Work instructions. Find every line in the records below that contains the word "screenshot", and copy each such line.
(Dataset begins)
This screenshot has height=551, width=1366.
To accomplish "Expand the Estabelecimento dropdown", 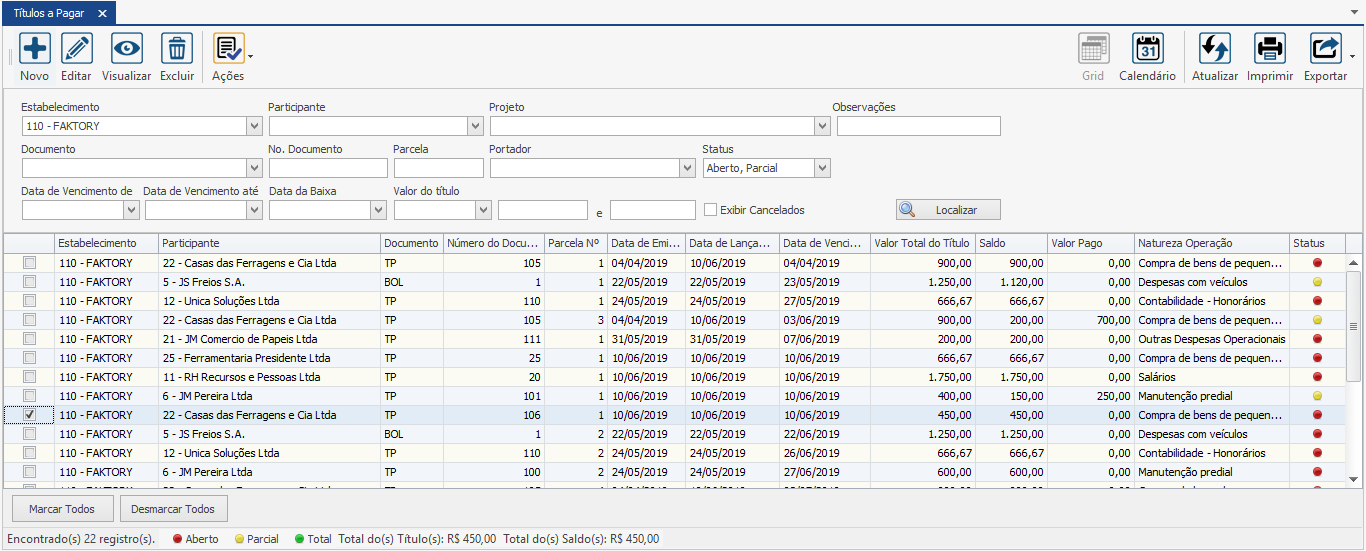I will click(254, 126).
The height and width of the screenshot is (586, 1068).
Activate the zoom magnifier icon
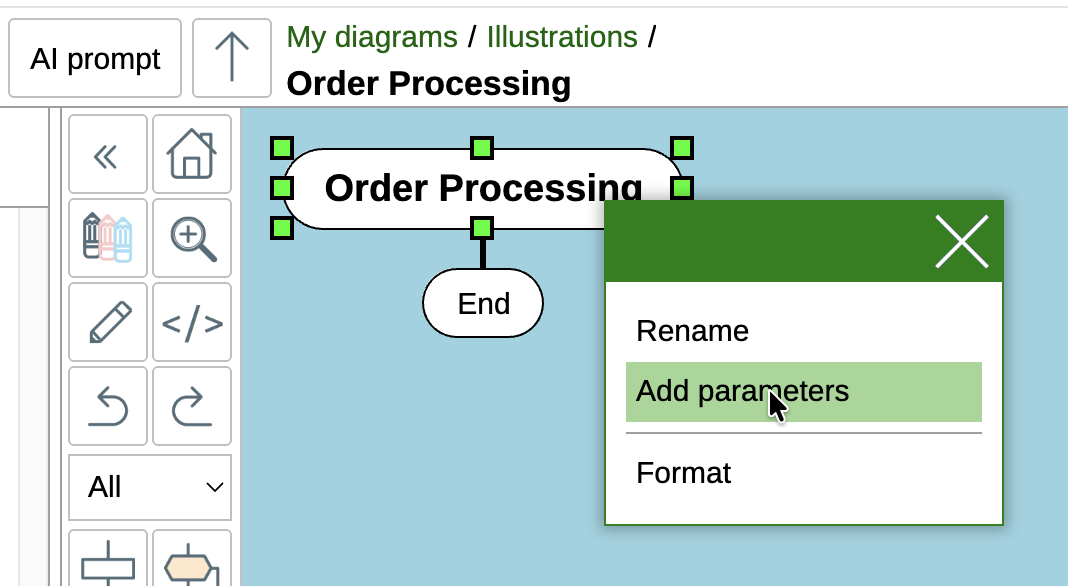pyautogui.click(x=191, y=238)
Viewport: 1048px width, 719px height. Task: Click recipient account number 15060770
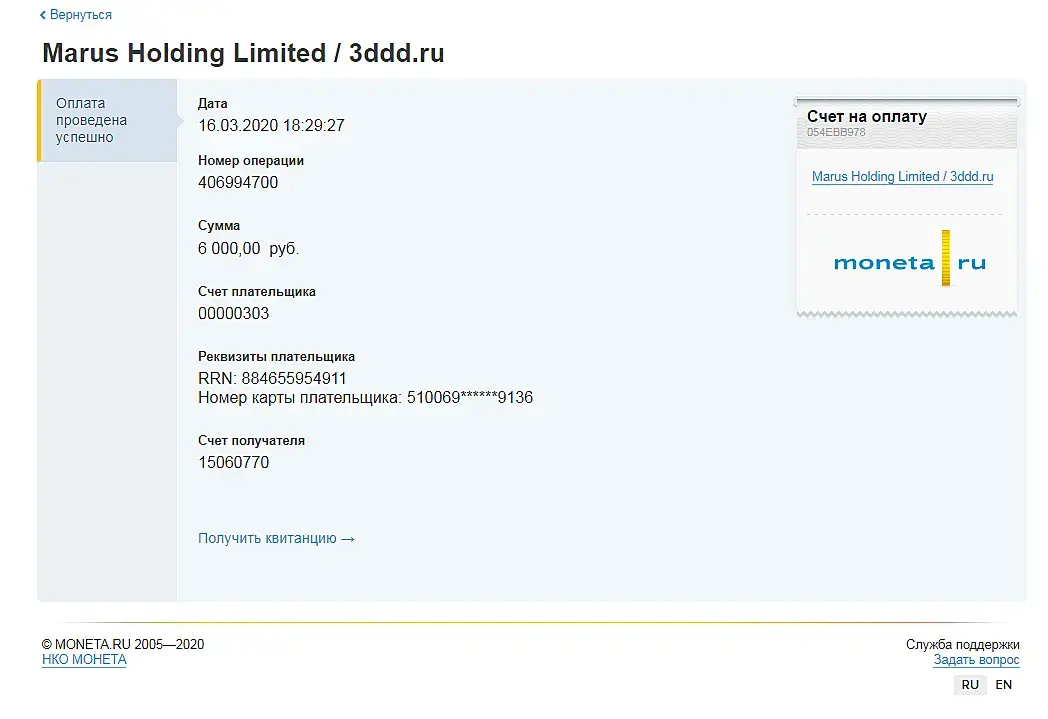(233, 463)
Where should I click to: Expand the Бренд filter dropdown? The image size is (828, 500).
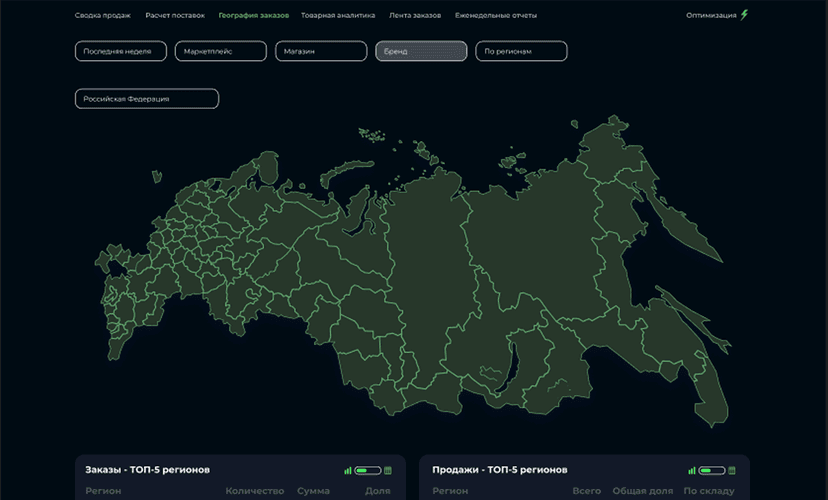pyautogui.click(x=421, y=51)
(Dataset ends)
Task result.
This screenshot has height=551, width=1366.
The height and width of the screenshot is (586, 1068).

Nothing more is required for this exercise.